In normal circumstances, the endothelial lining of the heart and valves is relatively resistant to infection by most bacteria or fungi. Therefore, in order for infective endocarditis to occur, there needs to be initial damage or injury to the endocardial tissue. This often results in aggregation of platelets and fibrin, which then become infected, resulting in vegetation formation (i.e. an infective nidus). Staphylococcus aureus, however, is highly virulent and can sometimes infect normal heart valves.

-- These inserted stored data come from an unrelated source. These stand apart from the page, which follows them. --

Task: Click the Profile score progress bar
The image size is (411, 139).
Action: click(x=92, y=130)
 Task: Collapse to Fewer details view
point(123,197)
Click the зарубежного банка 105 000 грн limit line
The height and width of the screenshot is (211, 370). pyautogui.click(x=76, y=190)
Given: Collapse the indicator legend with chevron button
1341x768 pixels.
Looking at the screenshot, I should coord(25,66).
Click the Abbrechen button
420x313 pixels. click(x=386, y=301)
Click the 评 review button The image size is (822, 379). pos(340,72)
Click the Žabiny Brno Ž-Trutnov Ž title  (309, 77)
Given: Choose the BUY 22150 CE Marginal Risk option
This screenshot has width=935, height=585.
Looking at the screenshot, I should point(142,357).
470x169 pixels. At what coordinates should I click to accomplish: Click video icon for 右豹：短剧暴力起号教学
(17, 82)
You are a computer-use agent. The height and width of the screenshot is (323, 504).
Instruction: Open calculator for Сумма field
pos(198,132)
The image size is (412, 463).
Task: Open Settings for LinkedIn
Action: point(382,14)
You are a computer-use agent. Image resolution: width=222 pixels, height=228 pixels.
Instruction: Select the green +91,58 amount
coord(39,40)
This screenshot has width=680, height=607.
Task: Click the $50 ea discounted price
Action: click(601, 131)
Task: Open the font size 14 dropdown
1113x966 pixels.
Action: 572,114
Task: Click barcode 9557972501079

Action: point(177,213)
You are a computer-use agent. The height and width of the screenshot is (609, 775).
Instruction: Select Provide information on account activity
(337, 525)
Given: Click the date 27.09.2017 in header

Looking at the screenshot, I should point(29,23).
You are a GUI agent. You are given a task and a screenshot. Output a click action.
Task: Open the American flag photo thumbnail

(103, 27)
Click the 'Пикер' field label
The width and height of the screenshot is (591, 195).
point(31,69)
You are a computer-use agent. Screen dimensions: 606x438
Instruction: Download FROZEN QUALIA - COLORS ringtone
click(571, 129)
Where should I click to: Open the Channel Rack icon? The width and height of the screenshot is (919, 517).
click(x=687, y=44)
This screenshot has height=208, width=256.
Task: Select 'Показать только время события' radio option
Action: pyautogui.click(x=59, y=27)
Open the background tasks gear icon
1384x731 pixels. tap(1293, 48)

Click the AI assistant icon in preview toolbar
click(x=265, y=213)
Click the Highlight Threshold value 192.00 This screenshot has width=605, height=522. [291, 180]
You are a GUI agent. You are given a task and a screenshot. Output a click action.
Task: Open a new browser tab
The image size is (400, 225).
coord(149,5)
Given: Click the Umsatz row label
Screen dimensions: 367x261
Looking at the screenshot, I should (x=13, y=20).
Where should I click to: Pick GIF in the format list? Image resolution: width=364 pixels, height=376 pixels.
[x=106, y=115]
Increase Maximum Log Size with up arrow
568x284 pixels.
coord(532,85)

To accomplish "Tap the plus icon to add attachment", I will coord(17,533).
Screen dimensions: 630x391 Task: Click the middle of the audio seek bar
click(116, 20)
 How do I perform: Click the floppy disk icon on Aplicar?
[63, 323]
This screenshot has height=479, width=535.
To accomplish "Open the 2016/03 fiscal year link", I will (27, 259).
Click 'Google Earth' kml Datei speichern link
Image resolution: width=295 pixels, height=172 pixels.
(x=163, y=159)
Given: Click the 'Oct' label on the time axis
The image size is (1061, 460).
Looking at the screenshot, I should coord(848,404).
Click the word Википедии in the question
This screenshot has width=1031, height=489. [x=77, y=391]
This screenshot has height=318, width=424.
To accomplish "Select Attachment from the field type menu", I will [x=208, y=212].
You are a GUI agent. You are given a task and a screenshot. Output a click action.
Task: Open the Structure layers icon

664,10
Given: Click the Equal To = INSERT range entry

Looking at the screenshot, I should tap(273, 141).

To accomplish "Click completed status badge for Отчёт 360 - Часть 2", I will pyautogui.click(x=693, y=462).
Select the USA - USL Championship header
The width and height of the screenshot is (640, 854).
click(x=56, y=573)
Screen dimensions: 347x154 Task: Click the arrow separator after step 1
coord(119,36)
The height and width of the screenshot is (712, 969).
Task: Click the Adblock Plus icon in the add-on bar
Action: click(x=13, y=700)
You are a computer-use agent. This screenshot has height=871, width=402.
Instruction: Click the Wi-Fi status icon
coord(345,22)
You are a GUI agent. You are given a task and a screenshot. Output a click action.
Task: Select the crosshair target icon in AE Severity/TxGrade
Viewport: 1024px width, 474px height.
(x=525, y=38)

After the initial platelet-fibrin aggregation, there is further activation of the coagulating system via the extrinsic clotting pathway and initiation of the inflammatory response via monocytes, resulting in further growth of the vegetation/thrombus. The microbial growth tends to occur within the fibrin matrix, which makes it difficult for the immune responses to eradicate the infection. An additional problem is that these infected thombi can also embolise causing distant sites of infection in smaller capillaries (e.g. in the kidney).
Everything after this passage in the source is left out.